一戦目開始!!
次話投稿します。
「武器はいろいろ準備してある。好きな物を使うといい」
「サツキ様、こちらからお選びください」
何時の間に準備していたのか、気付かぬうちにウォルターさんの横に様々な武器が台に置かれていた。ライフルをウォルターさんに返してそちらに近づいていくと、本当にいろんな武器がそれこそ節操なく陳列されていた。
「なんともまあ、よく用意したものですね」
「新兵訓練用の木製の武器だからケガの心配はそれほどしなくていいぞ。せいぜい打撲から、ひどくても骨折だ」
「それ、十分に重傷だと思うのは自分だけですか?」
「なに、治癒の得意な術者であるロベルトがいるんだ。その程度すぐに治してやるから安心しろ」
「任せてください。完璧に治してみせますから」
「ああ、それはどうも」
良い笑顔をして言うライアンさんとロベルトさんに苦笑いを浮かべつつ相槌を打つ。ケガするのを前提に話をされても困るのだが、それでもやることには変わらないのだし、何より長い時間痛い思いをしなくて済むのは良いことだと無理やり自分を納得させておこう。それより今は、どの武器を使うのかを選ばなくては。

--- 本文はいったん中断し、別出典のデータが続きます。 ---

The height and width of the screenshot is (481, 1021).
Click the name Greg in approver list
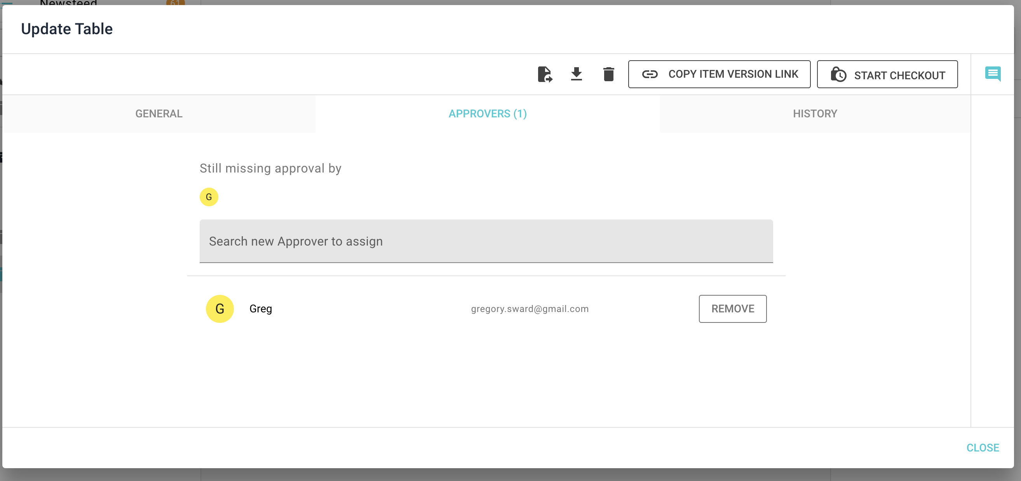pyautogui.click(x=260, y=309)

並べられた武器を1つ1つ確認していく。ショートソードに長剣、幅広の大剣にレイピアまで、剣だけでも数種類がある。というか、新兵を鍛えるのにこんなに用意する必要はないと思う。長柄の武器で槍に薙刀っぽいもの。バトルアックスにハルバード、さらには現実に使用するには不向きだと思う鎌まである。そして小さいものではナイフが数種類にククリ刀みたいなくの字に曲がったやつなど、本当にこんなに必要なのかと疑いたくなる物ばかりが置いてあった。
「よくもまあ、こんなに用意しましたね」
「それぞれに得意とする武器がある筈だからな。ある程度は揃えているつもりだ。どれにするか決まったか?」
「まあ、どれを使っても大して上手く扱える自信はありませんし……」
だいたいどれを使うかはもう決まっている。だが、武器についてはいいが盾を1つも置いていないのはどういうことなのだろうか?片手剣が置いてあるくらいなのだから、盾があってしかるべきだと思うのだが。

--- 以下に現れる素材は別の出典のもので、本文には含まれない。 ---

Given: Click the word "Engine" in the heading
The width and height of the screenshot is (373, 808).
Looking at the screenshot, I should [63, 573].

「ライアンさん、盾が無いようなのですが、新兵の訓練に盾は使用しないのですか?」
「ん?ああ、我々は盾を持ち歩かない。その答えはこれだ」
すっと持ち上げられたライアンさんの左腕に注目する。籠手の部分が淡く光ったかと思うと、カシュンッブウンッと音を立てて一度腕に沿って長方形の棒が伸び、扇子を開くように円形の盾が展開された。機械的なそれはこれまたファンタジーには不釣り合いな気もするが、見た目だけならカッコイイことこの上ない。しかし防御面に関してはどうなのだろうか?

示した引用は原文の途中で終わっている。